Like other publishers that sought a lifeline as the Covid-19 pandemic enforced stay-at-home orders, Bloomberg Media began offering virtual events in March of last year, but were free to attend to keep its captured audience engaged, in addition to the ad inventory that came along with it. The company is now experimenting with ways to take its virtual events strategy to the next level, as the vaccine rollout continues and a return to in-person events draws nearer.
The point of a “freemium” model — or one that includes a free offering as well as a paid one for access to additional features — is not to replace Bloomberg Media’s sponsor-driven events business, but is seen as a growth tactic, said Patrick Garrigan, global head of Bloomberg Live. It is an opportunity to bring audiences closer to Bloomberg’s content, journalists and stories — virtually right now, but eventually in-person too, he added. It can also drive subscriptions.
Bloomberg Media began testing paid event tiers with its annual “The Year Ahead” event, held Jan 26-28. The company gave attendees three options: register for free to access live main stage sessions and Q&As, or sign up for one of two paid offerings. The $125 “New & Networking” tier included a three-month subscription, whereas the $475 “Premium Pass” included a full-year subscription. Both paid tiers also provided additional on-demand access to main stage sessions, networking opportunities with other attendees, two books talks, a live podcast recording and trial subscriptions for Bloomberg.com and Bloomberg Businessweek. The hope is that the paid attendees to “The Year Ahead” who received free trial subscriptions will continue their memberships after the trials expire.

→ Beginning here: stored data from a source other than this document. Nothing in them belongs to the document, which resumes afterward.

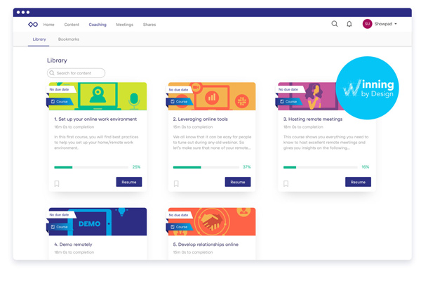Click the Search for content field
The height and width of the screenshot is (281, 421).
pyautogui.click(x=77, y=73)
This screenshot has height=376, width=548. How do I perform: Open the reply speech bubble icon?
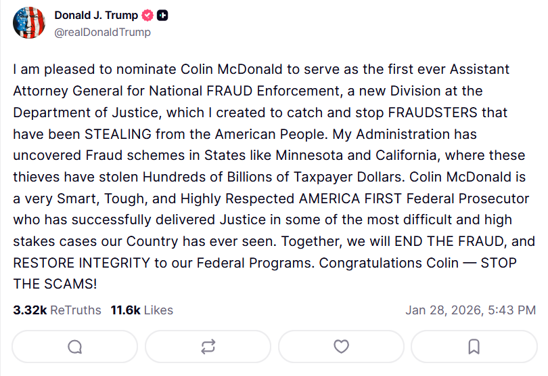75,347
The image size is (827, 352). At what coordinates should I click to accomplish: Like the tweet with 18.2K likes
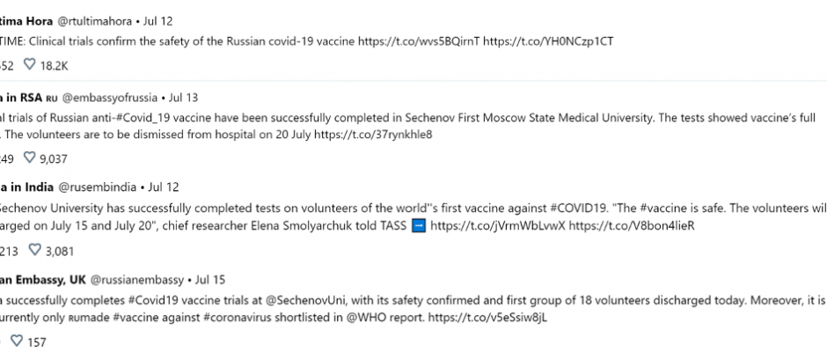click(x=30, y=65)
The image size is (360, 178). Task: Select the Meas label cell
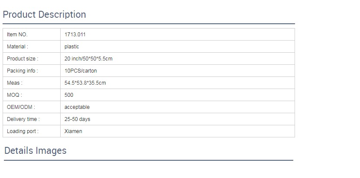click(15, 83)
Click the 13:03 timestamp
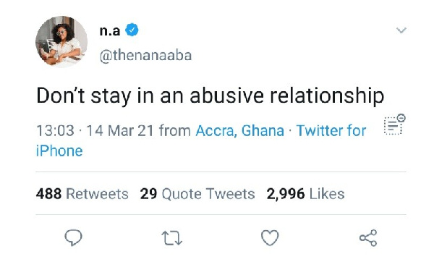This screenshot has width=434, height=275. (x=56, y=131)
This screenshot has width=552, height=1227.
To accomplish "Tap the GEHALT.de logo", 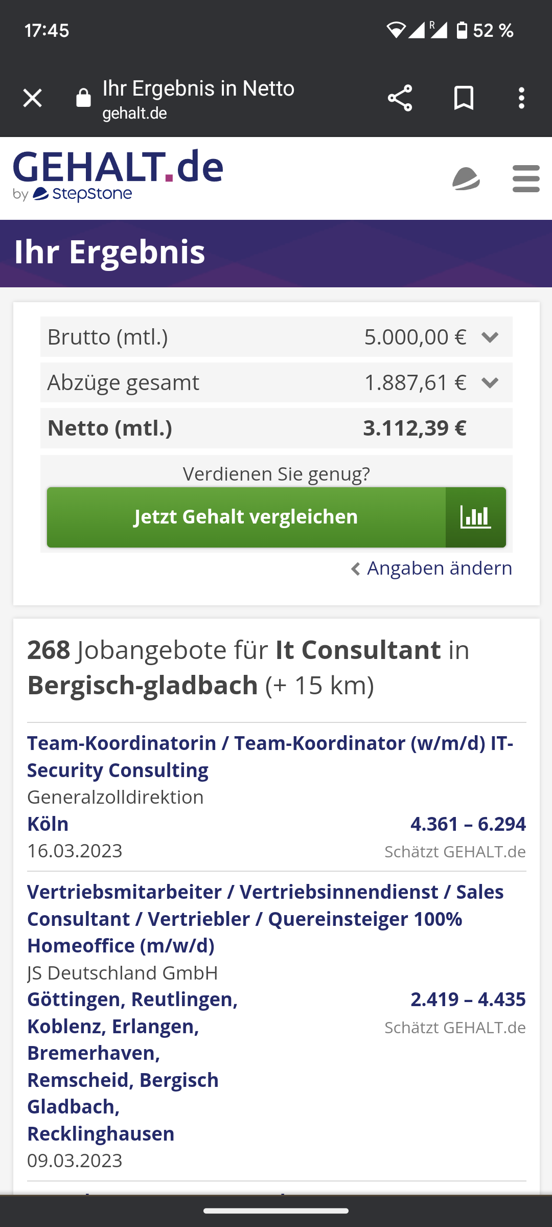I will 118,175.
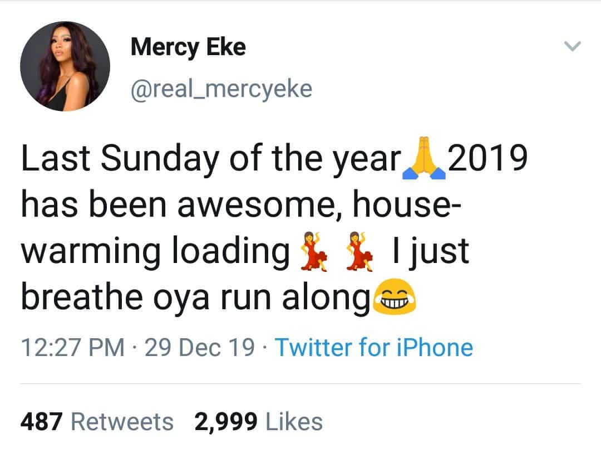
Task: View the 487 Retweets list
Action: tap(97, 422)
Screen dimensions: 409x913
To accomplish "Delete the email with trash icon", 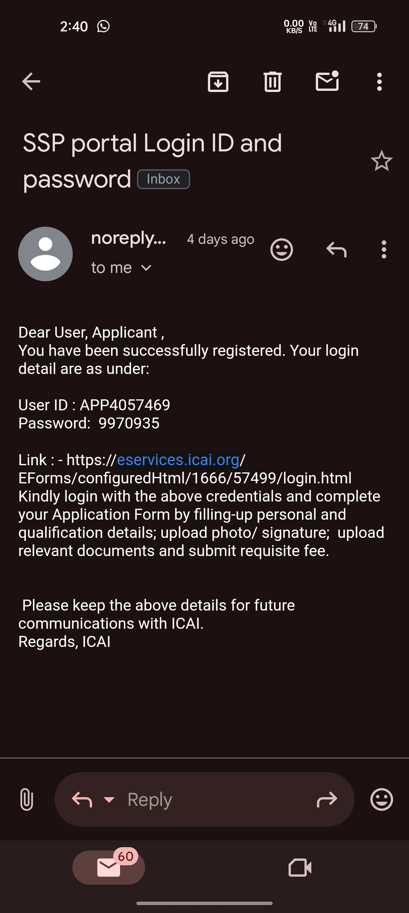I will (x=273, y=82).
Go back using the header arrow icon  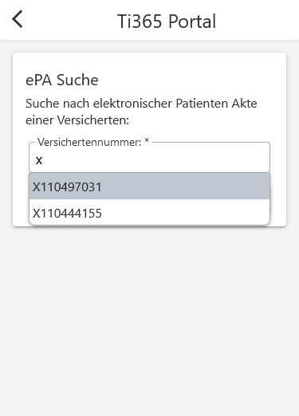[x=18, y=19]
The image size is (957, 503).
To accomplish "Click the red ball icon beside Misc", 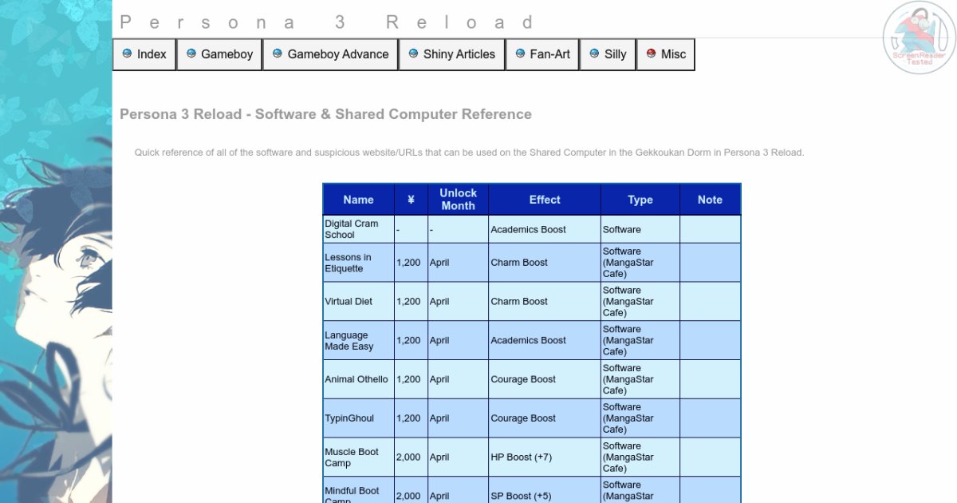I will click(x=651, y=53).
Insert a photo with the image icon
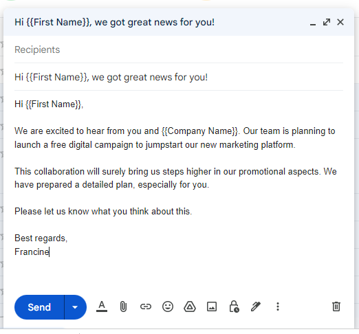Image resolution: width=359 pixels, height=334 pixels. click(212, 307)
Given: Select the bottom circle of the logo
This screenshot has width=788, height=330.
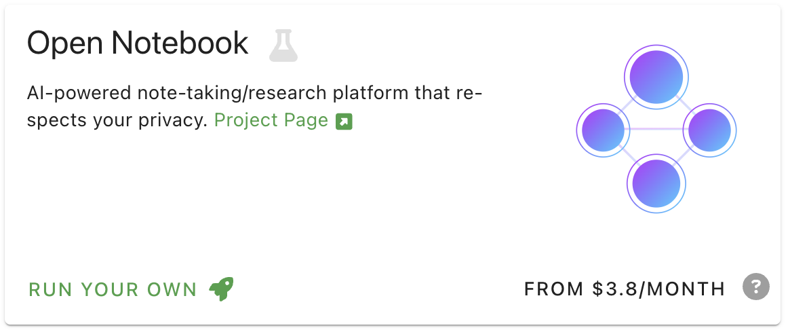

IBM and AlixPartners LLP were sponsors of the tiered pricing event, which the company says attracted 1 million live views on the Bloomberg platform and across social media. Paid ticket sales for “The Year Ahead” event surpassed Bloomberg’s target numbers “by 4X,” according to Garrigan, but a Bloomberg spokesperson declined to provide actual numbers. The company also declined to say how many people registered for each pricing tier.
Bloomberg plans to continue to use the paid tier model in a pair of upcoming events: the Bloomberg Green Summit in April, and the Bloomberg Businessweek event in May. The details are being finalized now, Garrigan said.
Overall, the first quarter of 2021 is “pacing ahead” of events revenue compared to 2020, predominantly due to an increase in sponsorship revenue, according to Garrigan. By last July, the Bloomberg company sold all of its events’ sponsorship inventory for the rest of 2020.
Hosting free virtual events has its challenges. A large publisher client of experiential agency Hawkeye transitioned one of their annual events to virtual with free registration, and “attendance dropped by half, and engagement bottomed out nearly entirely. This was in part because offering the event for free lowered the value perception,” said W. Joe DeMiero, CEO of Hawkeye, who did not name the publisher client.
Bloomberg Media has also used its virtual events to experiment with new offerings. At “The Year Ahead,” as an example, it hosted a live recording of an existing Bloomberg podcast. It garnered enough positive feedback that the publisher plans to host more of them in the future, either as part of existing events or as a standalone offering.
It has become “a new model for us,” Garrigan said.